Aspect ratio and size control tutorial

A very common problem in plotting is dealing with aspect ratios and other ways to precisely control figures.

For example, many plots need square axes. If you have looked at the documentation of Axis , you might know that it has an aspect attribute that can control the aspect ratio of the axis box. This aspect is not concerned with what the data limits are, it's just about the relative visual length of the axes.

Let's look at one common example, a square axis with a colorbar next to it:

using CairoMakie

set_theme!(backgroundcolor = :gray90)

f = Figure(resolution = (800, 500))
ax = Axis(f[1, 1], aspect = 1)
Colorbar(f[1, 2])
f          

As you can see, the axis is square, but there's also a large gap between it and the colorbar. Why is that?

We can visualize the reason by adding a Box to the same cell where the axis is:

Box(f[1, 1], color = (:red, 0.2), strokewidth = 0)
f          

The red area of the box extends out into the whitespace left by the Axis. This demonstrates what the aspect keyword is actually doing. It reduces the size of the Axis, such that the chosen aspect ratio is achieved. It doesn't tell the layout that the Axis lives in "please make this cell adhere to this aspect ratio". As far as the layout is concerned, the Axis has an undefined size and its layout cell can therefore have any size that the layout deems correct, based on all other content of the layout and the figure size.

Therefore, using aspect will always cause gaps, unless the layout cell where the Axis lives happens to have exactly the correct aspect ratio by chance. This means aspect should only be used if the whitespace caused by it does not matter too much.

For all other cases, there is a different approach.

We want to force the layout to keep the axis cell at a specific aspect ratio. Therefore, we have to manipulate the layout itself, not the axis.
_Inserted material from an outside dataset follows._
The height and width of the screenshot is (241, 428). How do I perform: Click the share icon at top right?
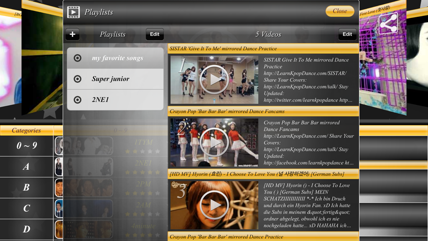tap(388, 24)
By default, each GridLayout row and column has a size of Auto() . This means that the size can depend on fixed-size content if there is any, otherwise it expands to fill the available space. If we want to force a cell to have an aspect ratio, we need to set either its respective row or column size to Aspect .

Let's try the example from above again, but this time we force the column of the Axis to have an aspect ratio of 1.0 relative to the row of the Axis, which is row 1.

f = Figure(resolution = (800, 500))
ax = Axis(f[1, 1])
Colorbar(f[1, 2])
colsize!(f.layout, 1, Aspect(1, 1.0))
f          

As you can see, this time the colorbar sticks close to the axis, there is no unnecessary whitespace between them. We can visualize the effect of Aspect again with a red box, that shows us the extent of the layout cell:

Box(f[1, 1], color = (:red, 0.2), strokewidth = 0)
f          

So this time the layout cell itself is square, therefore the Axis that fills it is also square. Let me just demonstrate that we can play the same game again and give the Axis an aspect that is different from the square one that the layout cell has. This will again cause unnecessary whitespace:

ax.aspect = 0.5
f          

And now we change the column aspect again, to remove this gap:

colsize!(f.layout, 1, Aspect(1, 0.5))
f          

Let's return to our previous state with a square axis:

f = Figure(resolution = (800, 500))
ax = Axis(f[1, 1])
Colorbar(f[1, 2])
colsize!(f.layout, 1, Aspect(1, 1.0))
f          

Now you might think that there is no whitespace anymore between Axis and Colorbar, but there is a lot of it to the left and the right. Why can the layout not fix this problem for us?

Well, in Makie, the layout has to operate within the confines of the figure size that we have set. It cannot just decrease the figure size if there's too little content. This is because lots of times, figures are created to fit the sizing rules of some academic journal exactly, therefore the content you plot is not allowed to mess with the figure size.

So what we have done in our example is introducing constraints to the sizes of objects in our layout, such that it's impossible to fill all the space that is theoretically available. If you think about it, it's impossible to fill this Figure with a square axis and a thin colorbar while filling the rectangular space. We need a smaller figure!

But how small should it be exactly? It would be quite difficult to eyeball this, but thankfully there's a function for this exact purpose. By calling resize_to_layout! , we can adjust the figure size to the size that the layout needs for all its content.

Let's try it out:

resize_to_layout!(f)
f          

As you can see, the whitespace at the sides has been trimmed. (If the scaling looks smaller or bigger, that is just because of the display on this site, not the underlying figure size).

This technique is useful for all kinds of situations where the content should decide the figure size, and not the other way around.

For example, let's say we have a facet plot with 25 square axes which are all of size 150 by 150. We can just make these axes with fixed widths and heights. The Auto sized columns and rows of the default layout pick up these measurements and adjust themselves accordingly.

Of course, the figure size will by default not be appropriate for such an arrangement, and the content will clip:

f = Figure()
for i in 1:5, j in 1:5
    Axis(f[i, j], width = 150, height = 150)
end
f          

But like before we can call resize_to_layout! and the size will be corrected so no clipping occurs.